The remaining rows are branch and leaf rows containing information about the hierarchy. The rows are keyed on <tree ID><branch ID> where the branch ID is a concatenataion of hashes of the branch display names. For example, if we have a flattened branch dal.web01.myapp.bytes_sent where each branch name is separated by a period, we would have 3 levels of branching. dal, web01 and myapp. The leaf would be named bytes_sent and links to a TSUID. Hashing each branch name in Java returns a 4 byte integer and converting to hex for readability yields:
If this branch belongs to tree 1, the row key for dal would be \x00\x01\x00\x01\x83\x8F. The branch for myapp would be \x00\x01\x00\x01\x83\x8F\x06\xBC\x4C\x55\x06\x38\x7C\xF5. This schema allows for navigation by providing a row key filter using a prefix including the tree ID and current branch level and a wild-card to match any number of child branch levels (usually only one level down).
A Tree is defined as a UTF-8 encoded JSON object in the tree column of a tree row (identified by the tree's ID). The object contains descriptions and configuration settings for processing time series through the tree. Do not modify this object outside of OpenTSDB as it may break CAS calls.
In the tree row there are 0 or more rule columns that define a specific processing task on a time series. These columns are also UTF-8 encoded JSON objects and are modified with CAS calls. The qualifier id of the format rule:<level>:<order> where <level> is the main processing order of a rule in the set (starting at 0) and order is the processing order of a rule (starting at 0) within a given level. For example rule:1:0 defines a rule at level 1 and order 0.
If collision storage is enabled for a tree, a column is recorded for each time series that would have created a leaf that was already created for a previous time series. These columns are used to debug rule sets and only appear rin the collision row for a tree. The qualifier is of the format tree_collision:<tsuid> where the TSUID is a byte array representing the time series identifier.
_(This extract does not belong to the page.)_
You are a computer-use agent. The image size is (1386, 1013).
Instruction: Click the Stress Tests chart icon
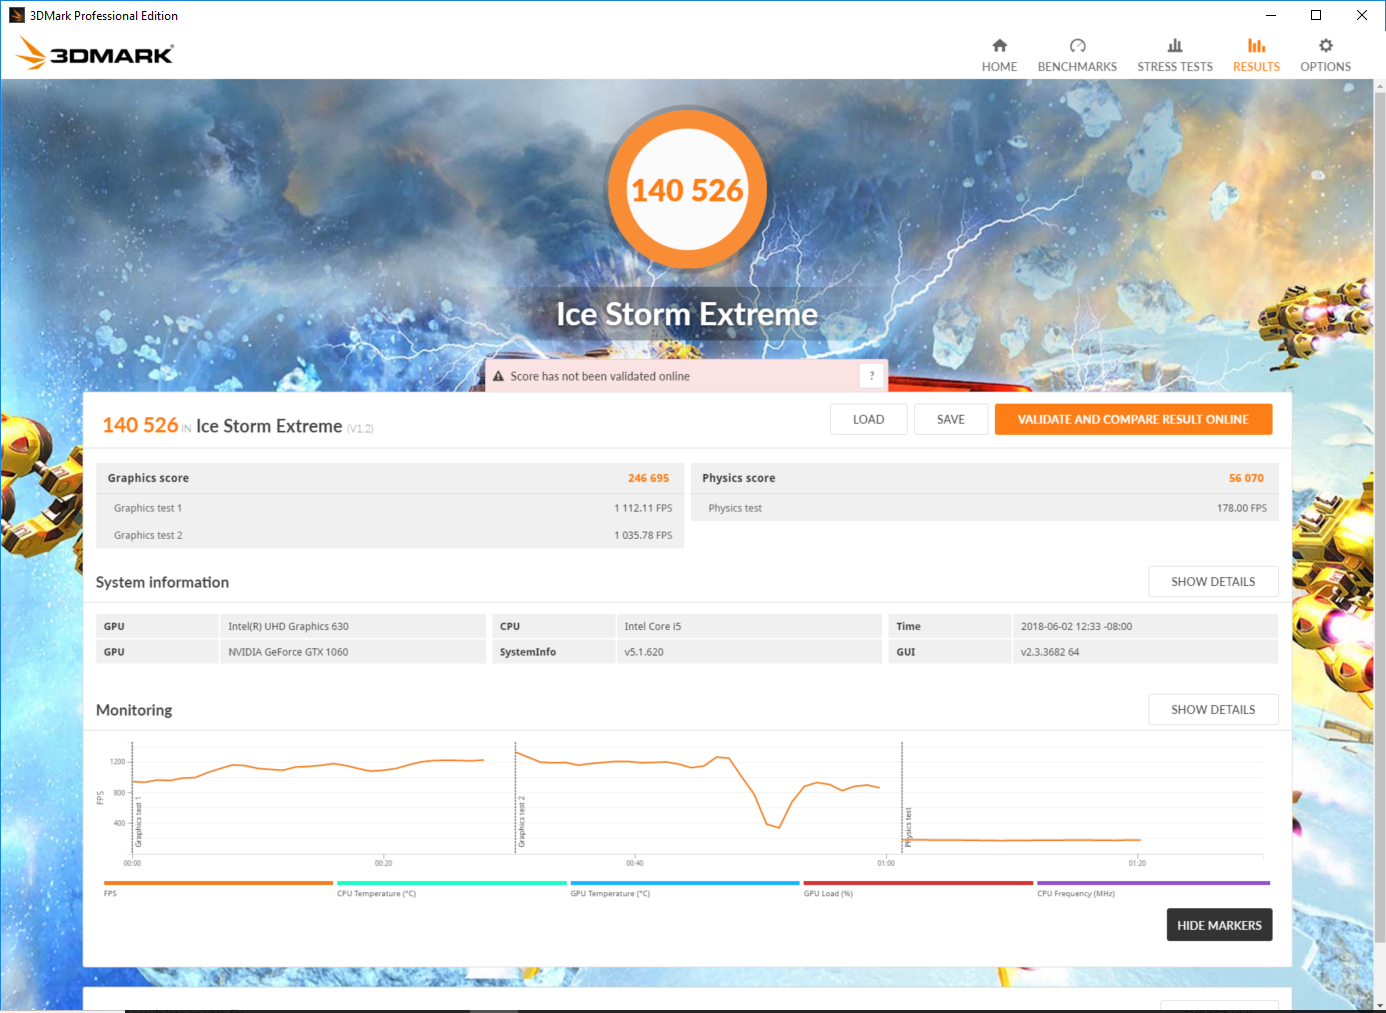[x=1175, y=46]
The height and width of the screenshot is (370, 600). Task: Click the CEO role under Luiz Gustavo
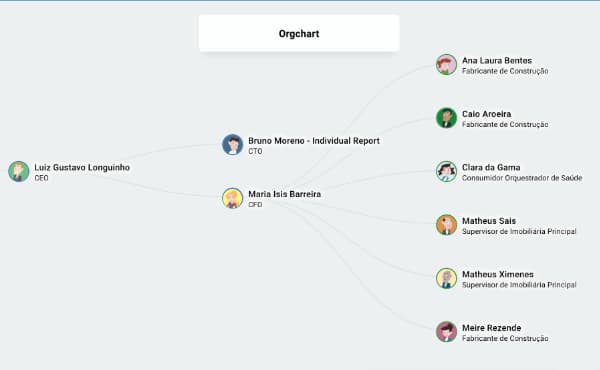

This allows for a simple getRequest call to determine if a particular time series did not appear in a tree due to a collision. The value of a colission column is the byte array of the TSUID that was recorded as a leaf.
Similar to collisions, when enabled for a tree, a column can be recorded for each time series that failed to match any rules in the rule set and therefore, did not appear in the tree. These columns only appear in the not matched row for a tree. The qualifier is of the format tree_not_matched:<TSUID> where the TSUID is a byte array representing the time series identifier. The value of a not matched column is the byte array of the TSUID that failed to match a rule.
Branch columns have the qualifier branch and contain a UTF-8 JSON encoded object describing the current branch and any child branches that may exist. A branch column may appear in any row except the collision or not matched columns. Branches in the tree definition row are the root branch and link to the first level of child branches. These links are used to traverse the heirarchy.
Leaves are mappings to specific time series and represent the end of a hierarchy. Leaf columns have a qualifier format of leaf:<TSUID> where the TUID is a byte array representing the time series identifier. The value of a leaf is a UTF-8 encoded JSON object describing the leaf. Leaves may appear in any row other than the collision or not matched rows.